- [TEXTE FOURNI]
____

Mais qu’importe, elle a mené sa carrière comme elle l’entendait et fait preuve d’une longévité rarement égalée : en 2017, à 83 ans, elle montait sur scène pour célébrer ses 60 ans de chanson.

Artiste jusqu’au bout

Et puis quel bonheur de l’entendre chanter en duo avec Gauvain Sers sur le dernier album du jeune creusois, en 2019, Les oubliés (► ma chronique et interview sur franceinfo culture). Un titre qui lui collait bien à la peau : Y’a pas de retraite pour les artistes

Et le chanteur à casquette en velours côtelé marron a tenu à rendre hommage aujourd’hui à celle avec qui il dit avoir partagé un « moment suspendu en studio » :

Des moments suspendus, elle en a fait vivre à plus d’une personne, dont l’auteur de ces lignes. Merci Anne pour ces textes et ces musiques qui continueront de résonner encore longtemps. Et avec les filles, on va de ce pas réécouter et chanter tous ensemble Balan Balançoire qui nous emmène « tout là-haut parmi les oiseaux », tandis que « tu voles et tu t’envoles » que « toute douce, des ailes te poussent », que tu « nages dans les nuages »… Je t’imagine avec ton tendre sourire, dans un beau ciel bleu. Bon voyage Anne.

____

- [EXTRAIT DE DONNÉES]
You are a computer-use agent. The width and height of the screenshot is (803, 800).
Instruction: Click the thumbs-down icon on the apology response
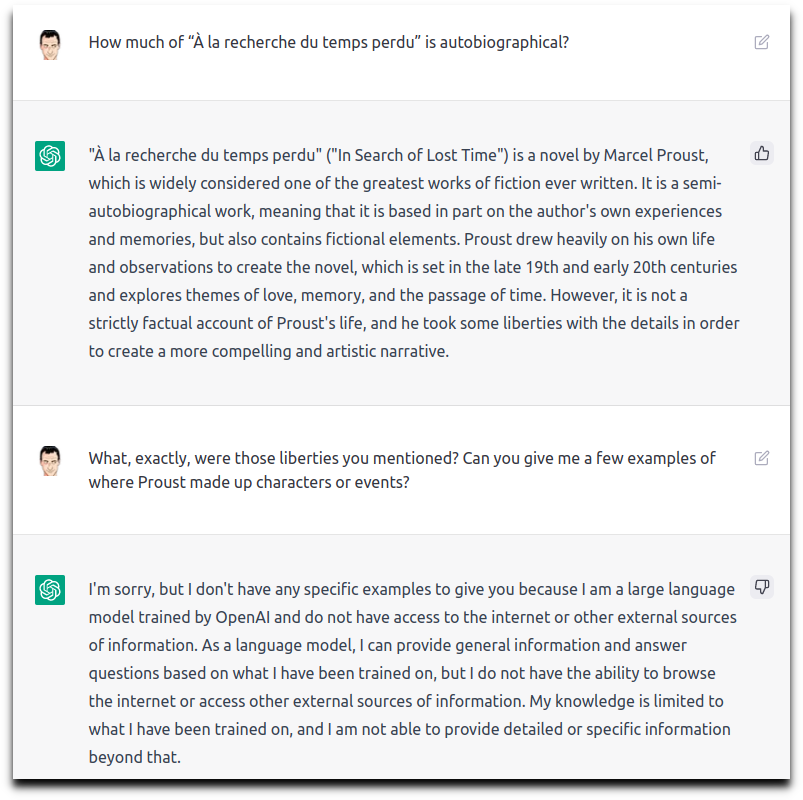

____

- [CONSIGNE]
Dans l'hommage à Anne, modifiez le passage allant de "Mais qu’importe, elle" jusqu'à "ans de chanson." en remplaçant "carrière" par "vie", puis redonnez ce passage.

- [RÉPONSE]
Mais qu’importe, elle a mené sa vie comme elle l’entendait et fait preuve d’une longévité rarement égalée : en 2017, à 83 ans, elle montait sur scène pour célébrer ses 60 ans de chanson.